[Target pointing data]
^^^^

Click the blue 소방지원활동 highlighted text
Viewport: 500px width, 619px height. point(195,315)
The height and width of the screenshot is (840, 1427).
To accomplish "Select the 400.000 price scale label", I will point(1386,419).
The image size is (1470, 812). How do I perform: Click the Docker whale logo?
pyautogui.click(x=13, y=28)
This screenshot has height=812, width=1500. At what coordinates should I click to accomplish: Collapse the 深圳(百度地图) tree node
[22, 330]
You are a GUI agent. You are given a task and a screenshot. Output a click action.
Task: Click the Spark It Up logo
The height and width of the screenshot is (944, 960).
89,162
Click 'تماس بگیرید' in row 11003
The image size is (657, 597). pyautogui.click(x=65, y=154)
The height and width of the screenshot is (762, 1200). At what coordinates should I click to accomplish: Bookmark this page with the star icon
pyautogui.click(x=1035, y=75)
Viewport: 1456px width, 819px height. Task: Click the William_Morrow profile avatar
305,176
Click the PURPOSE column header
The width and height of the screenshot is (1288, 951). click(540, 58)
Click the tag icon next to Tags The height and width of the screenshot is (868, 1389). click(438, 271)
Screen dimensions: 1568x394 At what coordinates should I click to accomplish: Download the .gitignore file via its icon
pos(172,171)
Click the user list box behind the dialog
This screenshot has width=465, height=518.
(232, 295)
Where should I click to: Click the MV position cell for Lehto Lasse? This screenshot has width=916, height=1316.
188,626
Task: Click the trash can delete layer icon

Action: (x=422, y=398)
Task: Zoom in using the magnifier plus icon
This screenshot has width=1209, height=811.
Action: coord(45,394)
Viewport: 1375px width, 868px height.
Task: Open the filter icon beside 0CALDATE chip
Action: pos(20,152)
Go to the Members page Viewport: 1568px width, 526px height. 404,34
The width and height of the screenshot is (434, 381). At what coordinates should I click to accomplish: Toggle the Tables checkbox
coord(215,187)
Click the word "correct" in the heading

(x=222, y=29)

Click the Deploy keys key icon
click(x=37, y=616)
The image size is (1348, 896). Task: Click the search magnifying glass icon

^^^^

▶ What is needed
In the listing, take the stretch from the line containing "This screenshot has height=812, width=1500." through the line containing "The image size is (657, 597)." and change "tree node" to "branch" with everything else left as it is. Give back only those lines.

▶ Reply to the exercise
This screenshot has height=812, width=1500. At what coordinates should I click to accomplish: Collapse the 深圳(百度地图) branch
[22, 330]
You are a GUI agent. You are given a task and a screenshot. Output a click action.
Task: Click the Spark It Up logo
The height and width of the screenshot is (944, 960).
89,162
Click 'تماس بگیرید' in row 11003
The image size is (657, 597). pyautogui.click(x=65, y=154)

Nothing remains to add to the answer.